Work order
Copy out the full set of records. Keep every word the same.

□ □ □ □ □ □ □

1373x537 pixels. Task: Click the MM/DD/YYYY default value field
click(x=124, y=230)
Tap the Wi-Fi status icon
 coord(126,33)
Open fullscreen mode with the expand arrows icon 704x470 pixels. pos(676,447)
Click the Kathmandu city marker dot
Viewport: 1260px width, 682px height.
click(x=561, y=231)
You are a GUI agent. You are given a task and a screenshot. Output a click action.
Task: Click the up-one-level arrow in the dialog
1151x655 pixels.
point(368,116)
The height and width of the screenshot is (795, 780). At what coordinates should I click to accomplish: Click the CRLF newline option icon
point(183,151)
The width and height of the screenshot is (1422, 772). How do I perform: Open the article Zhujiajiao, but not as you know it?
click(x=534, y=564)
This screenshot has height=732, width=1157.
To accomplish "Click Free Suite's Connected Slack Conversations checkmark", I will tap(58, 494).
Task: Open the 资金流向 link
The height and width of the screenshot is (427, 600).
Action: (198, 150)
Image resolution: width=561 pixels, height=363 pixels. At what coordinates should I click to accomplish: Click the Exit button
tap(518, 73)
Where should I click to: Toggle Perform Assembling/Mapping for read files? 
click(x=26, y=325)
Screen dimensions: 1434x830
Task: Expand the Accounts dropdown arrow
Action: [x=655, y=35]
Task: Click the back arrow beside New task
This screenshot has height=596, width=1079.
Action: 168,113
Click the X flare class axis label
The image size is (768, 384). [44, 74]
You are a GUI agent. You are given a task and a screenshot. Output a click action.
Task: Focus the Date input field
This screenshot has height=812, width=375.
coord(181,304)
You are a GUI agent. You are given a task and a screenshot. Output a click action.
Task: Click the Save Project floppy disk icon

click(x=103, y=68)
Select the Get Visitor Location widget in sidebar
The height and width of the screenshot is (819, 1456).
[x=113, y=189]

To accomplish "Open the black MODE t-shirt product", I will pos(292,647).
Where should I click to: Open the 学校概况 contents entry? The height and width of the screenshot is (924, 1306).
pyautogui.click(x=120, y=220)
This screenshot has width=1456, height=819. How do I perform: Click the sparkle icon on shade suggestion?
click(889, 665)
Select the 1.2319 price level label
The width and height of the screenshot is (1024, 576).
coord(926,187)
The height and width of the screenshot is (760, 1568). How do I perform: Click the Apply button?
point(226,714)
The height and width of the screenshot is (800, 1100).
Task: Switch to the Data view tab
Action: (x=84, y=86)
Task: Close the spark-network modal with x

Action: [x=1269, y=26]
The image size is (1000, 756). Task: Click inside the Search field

□ □ □ □ □ □ □

Answer for this exercise
1373x537 pixels. Task: Click the MM/DD/YYYY default value field
click(x=124, y=230)
Tap the Wi-Fi status icon
 coord(126,33)
Open fullscreen mode with the expand arrows icon 704x470 pixels. pos(676,447)
Click the Kathmandu city marker dot
Viewport: 1260px width, 682px height.
click(x=561, y=231)
You are a GUI agent. You are given a task and a screenshot. Output a click action.
Task: Click the up-one-level arrow in the dialog
1151x655 pixels.
point(368,116)
The height and width of the screenshot is (795, 780). At what coordinates should I click to accomplish: Click the CRLF newline option icon
point(183,151)
The width and height of the screenshot is (1422, 772). How do I perform: Open the article Zhujiajiao, but not as you know it?
click(x=534, y=564)
This screenshot has height=732, width=1157.
To accomplish "Click Free Suite's Connected Slack Conversations checkmark", I will tap(58, 494).
Task: Open the 资金流向 link
The height and width of the screenshot is (427, 600).
Action: (198, 150)
Image resolution: width=561 pixels, height=363 pixels. At what coordinates should I click to accomplish: Click the Exit button
tap(518, 73)
Where should I click to: Toggle Perform Assembling/Mapping for read files? 
click(x=26, y=325)
Screen dimensions: 1434x830
Task: Expand the Accounts dropdown arrow
Action: [x=655, y=35]
Task: Click the back arrow beside New task
This screenshot has height=596, width=1079.
Action: 168,113
Click the X flare class axis label
The image size is (768, 384). [44, 74]
You are a GUI agent. You are given a task and a screenshot. Output a click action.
Task: Focus the Date input field
This screenshot has height=812, width=375.
coord(181,304)
You are a GUI agent. You are given a task and a screenshot. Output a click action.
Task: Click the Save Project floppy disk icon

click(x=103, y=68)
Select the Get Visitor Location widget in sidebar
The height and width of the screenshot is (819, 1456).
[x=113, y=189]

To accomplish "Open the black MODE t-shirt product", I will pos(292,647).
Where should I click to: Open the 学校概况 contents entry? The height and width of the screenshot is (924, 1306).
pyautogui.click(x=120, y=220)
This screenshot has width=1456, height=819. How do I perform: Click the sparkle icon on shade suggestion?
click(889, 665)
Select the 1.2319 price level label
The width and height of the screenshot is (1024, 576).
coord(926,187)
The height and width of the screenshot is (760, 1568). How do I perform: Click the Apply button?
point(226,714)
The height and width of the screenshot is (800, 1100).
Task: Switch to the Data view tab
Action: (x=84, y=86)
Task: Close the spark-network modal with x

Action: [x=1269, y=26]
The image size is (1000, 756). Task: Click inside the Search field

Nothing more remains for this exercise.